The sensitivity analysis was conducted by abandoning certain studies, such as the study that did not conform to HWE, the HWE in the control group was estimated by Fisher’s exact test. Studies before and after the process of individual study omission which had a P-value<0.05 were determined not to conform to HWE. After individual study omission, the corresponding pooled OR was not altered significantly. Sensitivity analysis thus confirmed that the meta-analysis results were statistically robust and that our results were reliable and stable.
Begg’s funnel plot and Egger’s test were performed to evaluate the literature publication bias. Regarding the CYP1A1 MspI polymorphism (Figure 2), the funnel plot shape for comparisons of the C and T allele of the CYP1A1 MspI polymorphism appeared symmetrical in all compared models. Then, the Egger’s test was adopted to provide statistical evidence of funnel plot symmetry. Data did not suggest evidence of publication bias (P = 0.232 for CC versus TT). For the Ile462Val genotype (Figure 3), the shapes of the funnel plots seemed unsymmetrical in the dominant genetic model. However, the dominant model (G/G + G/A vs. A/A) had significant publication bias (t = 3.20 and P = 0.002). To adjust for this bias, a trim-and-fill method developed by Duval and Tweedie  was used to both identify and correct for funnel plot asymmetry arising from publication bias. We filled in the asymmetric outlying component of the funnel after estimating how many studies were in the asymmetric component using Stata software. Data revealed that 17 studies should be filled after iterations. We then estimated the true center of the funnel, the true mean, and 95% CI, based on the filled funnel plot. OR estimates and 95% CI in the fixed-effect model before and after trim-and-fill were 1.071, (1.034–1.110) and 1.084, (1.006–1.167). Also, for random-effect model, the results were 1.119, (1.079–1.160) and 1.181, (1.106–1.261). Meta-analysis with or without the trim-and-fill method did not offer different conclusions, indicating that our results were statistically robust.

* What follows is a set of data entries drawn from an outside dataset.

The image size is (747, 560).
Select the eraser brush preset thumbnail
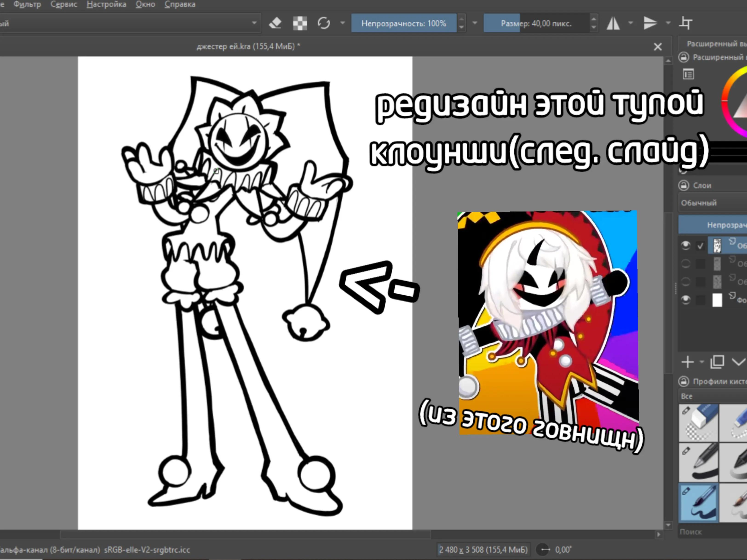pos(698,423)
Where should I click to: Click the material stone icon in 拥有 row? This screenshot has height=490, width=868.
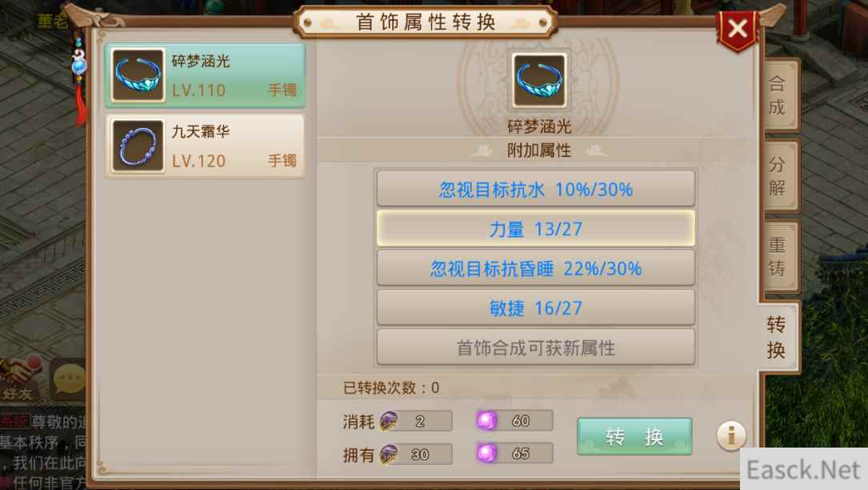(x=389, y=455)
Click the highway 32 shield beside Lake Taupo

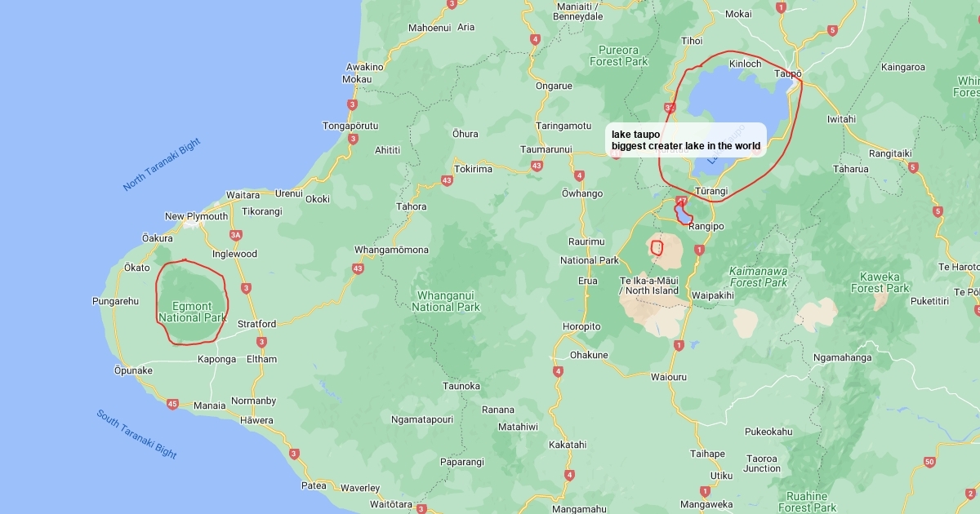coord(670,107)
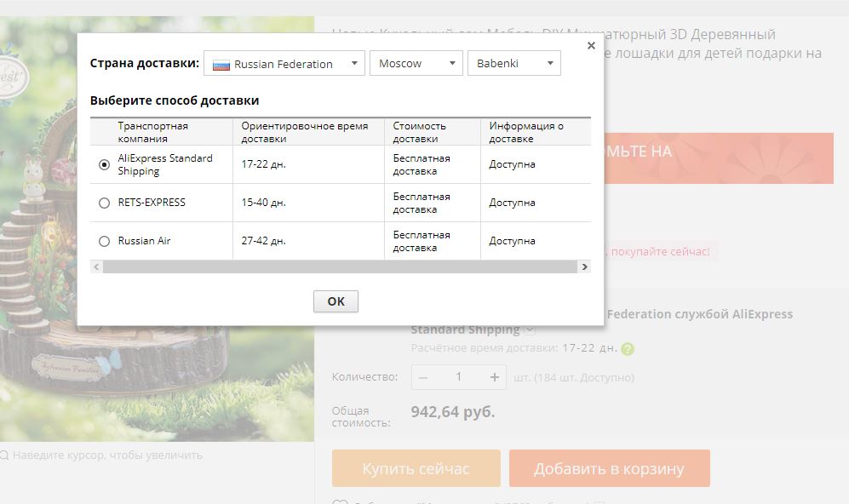This screenshot has height=504, width=849.
Task: Decrease quantity with the minus icon
Action: click(423, 377)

(A) C allele vs. T allele. Each point represents a separate study for the indicated association. Log (OR), natural logarithm of OR. Horizontal line = mean effect size.
CYP genes which are comprised of large families of endoplasmic and cytosolic enzymes, play a role in drug, steroid hormone, and procarcinogen metabolism. In humans, the CYPP450s complex (metalloproteins) contains more than 15 different enzymes . Some CYP heme-thiolate enzymes participate in the detoxification and formation of reactive intermediates of thousands of chemicals that can damage DNA, lipids, and proteins. CYP expression can also affect the production of molecules derived from arachidonic acid, and alter various downstream signal-transduction pathways. Such changes can be precursors to malignancy . CYP1A1 is a critical CYPP450 and studies suggest that a CYP1A1 polymorphism may be a risk factor for several malignancies even in the face of its role in detoxification of environmental carcinogens and metabolic activation of dietary compounds that protect against cancer. Therefore, the contribution of CYP1A1 to cancer progression or prevention may depend on the balance of procarcinogen activation/detoxification and dietary extrahepatic metabolism .

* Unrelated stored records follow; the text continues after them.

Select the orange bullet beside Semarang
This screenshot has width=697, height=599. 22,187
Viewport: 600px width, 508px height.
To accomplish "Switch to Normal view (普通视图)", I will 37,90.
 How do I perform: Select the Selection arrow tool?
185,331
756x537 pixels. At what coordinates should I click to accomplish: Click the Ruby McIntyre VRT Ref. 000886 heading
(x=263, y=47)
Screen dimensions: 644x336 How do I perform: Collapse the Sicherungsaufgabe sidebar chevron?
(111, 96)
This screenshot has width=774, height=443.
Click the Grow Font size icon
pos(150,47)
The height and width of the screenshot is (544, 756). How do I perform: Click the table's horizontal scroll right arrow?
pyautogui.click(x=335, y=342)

Previous studies about CYP1A1 polymorphisms and cancer risk have been inconclusive. To clarify any association, we conducted a meta-analysis of 198 publications. To the best of our knowledge, this is the first meta-analysis to evaluate the relationship between CYP1A1 polymorphisms and overall cancer risk. Our study also provides a subgroup analysis stratified by ethnicity, source of control, cancer type and sample size. Our results indicated that the MspI polymorphism C/C genotype was associated with an increased risk of cancers, especially for lung and cervical cancer among Asians and mixed populations, whereas the Ile462Val polymorphism G/G genotype was associated with an increased risk of lung cancer, leukemia, esophageal carcinoma, and prostate cancer among Caucasians and Asians.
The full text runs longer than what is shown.